Inter-American Institute of Human Rights
- Abbreviation: IIHR/IIDH
- Formation: 1980; 46 years ago
- Founder: Inter-American Court of Human Rights and government of Costa Rica
- Founded at: San José, Costa Rica
- Type: Nonprofit
- Purpose: Promotion of human rights
- Location: San José, Costa Rica;
- Region served: America
- Official language: Spanish and English
- Main organ: General Assembly / Executive Committee
- Publication: Revista IIDH
- Parent organization: Inter-American Court of Human Rights and government of Costa Rica
- Website: www.iidh.ed.cr

= Inter-American Institute of Human Rights =

Academic and outreach institute for human rights in San José, Costa Rica

The Inter-American Institute of Human Rights (IIHR) (Note: In Spanish: Instituto Interamericano de Derechos Humanos, IIDH; in French: Institut interaméricain des Droits de l'Homme; in Portuguese: Instituto Interamericano de Direitos Humanos.)
is an autonomous international academic institution dedicated to the teaching, research and promotion of human rights. It was founded in 1980 by virtue of an agreement signed by the Inter-American Court of Human Rights and the government of Costa Rica, and is headquartered in that nation's capital city, San José.
It complements the outreach work to promote human rights carried out by the Inter-American Court and the Inter-American Commission on Human Rights.

==Mission==
Its stated mission is to "educate in human rights and promote their respect in order to contribute to the consolidation of democracy and justice in the Americas, in coordination with the organs of the inter-American system, civil society, academia and the state". It facilitates dialogue among different stakeholders in the human rights movement and state authorities; in keeping with its statute, however, it does not investigate specific human rights violations or monitor states' observance of their international obligations.

==Structure==
The IIHR's supreme body is its general assembly, composed of human rights experts from across the Americas, which meets biannually to set policies and general parameters for the institute's work.
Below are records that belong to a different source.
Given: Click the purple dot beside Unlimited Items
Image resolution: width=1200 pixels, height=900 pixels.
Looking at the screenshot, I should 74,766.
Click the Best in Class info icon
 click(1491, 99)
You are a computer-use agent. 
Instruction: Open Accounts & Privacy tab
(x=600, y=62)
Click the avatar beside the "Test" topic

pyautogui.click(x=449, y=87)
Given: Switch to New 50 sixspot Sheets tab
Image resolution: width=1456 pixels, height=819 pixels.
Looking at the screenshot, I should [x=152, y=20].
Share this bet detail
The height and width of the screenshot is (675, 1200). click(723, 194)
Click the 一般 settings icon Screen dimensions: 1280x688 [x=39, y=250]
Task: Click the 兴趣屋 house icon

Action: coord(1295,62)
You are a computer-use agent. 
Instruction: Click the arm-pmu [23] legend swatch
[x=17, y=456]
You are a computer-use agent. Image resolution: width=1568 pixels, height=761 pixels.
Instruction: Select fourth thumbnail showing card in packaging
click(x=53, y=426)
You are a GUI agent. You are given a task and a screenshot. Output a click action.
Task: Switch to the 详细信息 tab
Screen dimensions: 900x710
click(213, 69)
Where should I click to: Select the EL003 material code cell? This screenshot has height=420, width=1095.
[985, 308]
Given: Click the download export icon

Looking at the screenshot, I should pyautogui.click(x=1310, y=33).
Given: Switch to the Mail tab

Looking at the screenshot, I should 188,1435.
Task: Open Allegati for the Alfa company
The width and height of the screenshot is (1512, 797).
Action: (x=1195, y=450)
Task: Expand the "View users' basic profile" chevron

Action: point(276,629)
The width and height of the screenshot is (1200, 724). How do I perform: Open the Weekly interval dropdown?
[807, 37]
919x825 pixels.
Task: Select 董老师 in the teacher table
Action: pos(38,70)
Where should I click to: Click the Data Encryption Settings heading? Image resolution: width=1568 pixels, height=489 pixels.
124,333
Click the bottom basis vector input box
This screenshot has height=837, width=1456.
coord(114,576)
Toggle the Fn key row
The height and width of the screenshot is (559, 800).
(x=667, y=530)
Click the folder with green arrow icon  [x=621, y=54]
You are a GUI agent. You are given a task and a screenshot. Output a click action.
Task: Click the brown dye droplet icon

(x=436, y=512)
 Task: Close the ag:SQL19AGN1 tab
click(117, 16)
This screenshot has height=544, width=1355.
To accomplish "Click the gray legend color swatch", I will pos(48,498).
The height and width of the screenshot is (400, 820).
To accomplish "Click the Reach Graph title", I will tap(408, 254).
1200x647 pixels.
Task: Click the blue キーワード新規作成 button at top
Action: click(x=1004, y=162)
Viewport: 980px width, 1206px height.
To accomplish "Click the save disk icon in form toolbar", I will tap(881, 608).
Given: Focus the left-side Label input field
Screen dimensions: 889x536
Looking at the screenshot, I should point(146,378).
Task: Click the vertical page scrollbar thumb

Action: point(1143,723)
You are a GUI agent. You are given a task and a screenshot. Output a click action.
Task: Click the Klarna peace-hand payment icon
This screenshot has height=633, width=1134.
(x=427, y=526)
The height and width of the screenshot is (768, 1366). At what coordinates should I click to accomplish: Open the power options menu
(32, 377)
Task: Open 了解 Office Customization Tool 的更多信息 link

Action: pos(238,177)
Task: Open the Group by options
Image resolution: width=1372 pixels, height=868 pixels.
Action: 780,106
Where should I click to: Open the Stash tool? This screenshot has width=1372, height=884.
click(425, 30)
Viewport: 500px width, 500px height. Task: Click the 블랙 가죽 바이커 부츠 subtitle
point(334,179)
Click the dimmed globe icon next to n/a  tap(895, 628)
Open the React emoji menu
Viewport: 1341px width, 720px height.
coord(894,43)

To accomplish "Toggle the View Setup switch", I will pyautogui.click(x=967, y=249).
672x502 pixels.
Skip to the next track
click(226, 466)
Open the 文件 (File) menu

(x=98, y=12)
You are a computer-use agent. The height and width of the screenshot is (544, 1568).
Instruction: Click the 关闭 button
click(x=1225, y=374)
Twelve members of the General Assembly make up the executive committee, which follows up on the Assembly's decisions and oversees and evaluates the institute's programs and activities. The institute also has an executive director, who serves as its legal representative.

In addition to its headquarters in San José, the IIHR maintains a regional office for South America in Montevideo, Uruguay, established in 2009.